Excerpted text:
← Back to team overview

dhis2-devs team mailing list archive

Re: Importing large data files - server settings

 

Hi

FYI, I've just done another import of a 120mb xml-zip file - upload took
around 30 minutes and actual import around 18 minutes.

Regards
Calle

On 3 December 2015 at 20:34, Calle Hedberg <calle.hedberg@xxxxxxxxx> wrote:

> Hi
>
> By the way, using CSV should reduce file size and speed up the import, but
> there seems to be a bug somewhere in the CSV export: the total number of
> records exported was slightly higher than the actual number of data records
> selected (we are talking 3-4 duplicated records out of 8 million), and as a
> result the imports crashes as soon as the first duplicate record is
> encountered. This does not happen when exporting xml. I did drill into one
> of these duplicates and found it to be the "first" orgunit in the
> alphabetical list and also the "earliest" period in the source system.

Data records:

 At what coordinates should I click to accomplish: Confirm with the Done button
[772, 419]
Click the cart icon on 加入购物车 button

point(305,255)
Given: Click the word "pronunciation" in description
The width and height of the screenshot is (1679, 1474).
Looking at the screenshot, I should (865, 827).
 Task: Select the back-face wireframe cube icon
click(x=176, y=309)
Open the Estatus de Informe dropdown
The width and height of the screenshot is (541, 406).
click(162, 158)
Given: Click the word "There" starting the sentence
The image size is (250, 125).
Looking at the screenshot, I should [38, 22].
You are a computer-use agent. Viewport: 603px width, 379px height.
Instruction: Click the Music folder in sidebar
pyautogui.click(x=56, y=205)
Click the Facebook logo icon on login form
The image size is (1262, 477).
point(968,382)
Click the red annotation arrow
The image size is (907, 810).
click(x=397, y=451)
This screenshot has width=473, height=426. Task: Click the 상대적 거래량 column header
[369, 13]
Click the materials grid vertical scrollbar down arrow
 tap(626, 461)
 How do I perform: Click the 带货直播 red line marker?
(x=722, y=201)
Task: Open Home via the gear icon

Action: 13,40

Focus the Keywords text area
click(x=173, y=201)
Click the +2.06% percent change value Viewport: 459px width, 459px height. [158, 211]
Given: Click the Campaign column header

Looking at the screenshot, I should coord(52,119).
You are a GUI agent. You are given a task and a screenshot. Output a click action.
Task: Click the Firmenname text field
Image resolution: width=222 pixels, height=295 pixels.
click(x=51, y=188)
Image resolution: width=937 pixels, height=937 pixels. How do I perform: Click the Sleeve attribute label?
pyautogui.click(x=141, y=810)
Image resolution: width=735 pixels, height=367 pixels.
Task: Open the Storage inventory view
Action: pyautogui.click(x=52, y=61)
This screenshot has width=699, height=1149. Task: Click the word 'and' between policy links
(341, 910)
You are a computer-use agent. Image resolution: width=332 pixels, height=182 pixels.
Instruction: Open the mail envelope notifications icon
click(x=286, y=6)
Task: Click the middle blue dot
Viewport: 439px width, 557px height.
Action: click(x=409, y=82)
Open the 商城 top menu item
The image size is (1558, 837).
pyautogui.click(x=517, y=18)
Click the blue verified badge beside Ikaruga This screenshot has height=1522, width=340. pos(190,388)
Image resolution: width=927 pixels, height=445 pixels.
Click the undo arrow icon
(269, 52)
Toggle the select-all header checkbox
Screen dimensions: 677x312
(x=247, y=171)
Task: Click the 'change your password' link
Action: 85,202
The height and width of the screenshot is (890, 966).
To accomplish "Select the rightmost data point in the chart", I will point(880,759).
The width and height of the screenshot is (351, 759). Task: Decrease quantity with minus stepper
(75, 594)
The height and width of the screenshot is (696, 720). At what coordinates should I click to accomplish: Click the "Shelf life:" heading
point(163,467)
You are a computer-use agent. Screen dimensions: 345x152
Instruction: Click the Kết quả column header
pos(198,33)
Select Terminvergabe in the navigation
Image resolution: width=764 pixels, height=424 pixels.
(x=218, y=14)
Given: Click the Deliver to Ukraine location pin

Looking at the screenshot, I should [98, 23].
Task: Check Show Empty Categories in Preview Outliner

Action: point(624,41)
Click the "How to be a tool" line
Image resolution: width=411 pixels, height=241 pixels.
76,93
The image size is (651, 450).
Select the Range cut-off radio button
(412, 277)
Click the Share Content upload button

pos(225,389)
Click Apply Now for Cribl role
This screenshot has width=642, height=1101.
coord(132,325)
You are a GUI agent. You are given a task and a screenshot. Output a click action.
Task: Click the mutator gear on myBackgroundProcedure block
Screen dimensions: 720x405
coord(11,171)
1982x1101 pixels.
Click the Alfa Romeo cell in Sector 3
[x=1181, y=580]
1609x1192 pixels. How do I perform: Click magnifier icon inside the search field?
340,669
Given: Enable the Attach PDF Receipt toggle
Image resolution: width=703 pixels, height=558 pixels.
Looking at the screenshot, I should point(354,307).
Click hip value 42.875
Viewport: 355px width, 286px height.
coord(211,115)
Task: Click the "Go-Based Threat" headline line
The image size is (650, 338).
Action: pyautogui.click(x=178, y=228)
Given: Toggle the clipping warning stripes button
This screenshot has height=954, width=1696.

Request 1: Summarize the mailing list message about importing large data files in two sentences.
Request 2: From the mailing list message about importing large data files, extract the part that opens with the words containing "dhis2-devs team mailing" and closes with "around 18 minutes.".
Request 3: Continue the mailing list message about importing large data files from the point where it stops.

Written response 1: Calle Hedberg reports another import of a 120mb xml-zip file, with the upload taking around 30 minutes and the import itself around 18 minutes. An earlier message notes that CSV should reduce file size and speed up importing, but a bug in the CSV export produced a few duplicated records that crash the import at the first duplicate, which does not happen when exporting xml.

Written response 2:
dhis2-devs team mailing list archive

Re: Importing large data files - server settings

 

Hi

FYI, I've just done another import of a 120mb xml-zip file - upload took
around 30 minutes and actual import around 18 minutes.

Written response 3:
>
> Regards
> Calle
>
>
>
> On 3 December 2015 at 20:28, Calle Hedberg <calle.hedberg@xxxxxxxxx>
> wrote:
>
>> Jason,
>>
>> I fully understand that, and it's only done infrequently (and outside
>> office hours if it's a production instance).
>>
>> The 75MB xml-zip file that I just uploaded had only around 8 mill records
>> - the upload took 20 minutes and the actual import around 13 minutes. No
>> problemo...
>>
>> Regards
>> Calle
>>
>> On 3 December 2015 at 20:12, Jason Pickering <jason.p.pickering@xxxxxxxxx
>> > wrote:
>>
>>> Hi Calle,
>>>
>>> I think you  would want to be very careful with this. If you change the
>>> maximum file size to 200 MB, this could potentially be an unzipped file of
>>> several (tens) of gigabytes , or several million rows of data. This could
>>> put significant stress on the server, and is the entire point of the
>>> restriction really, to prevent huge uploads from being imported.  If you
>>> have limited who can upload data to the server, it may be OK, but just be
>>> aware that a zip file of 200 MB, can be much much larger (by an order or
>>> magnitude or two), and result in a very long process.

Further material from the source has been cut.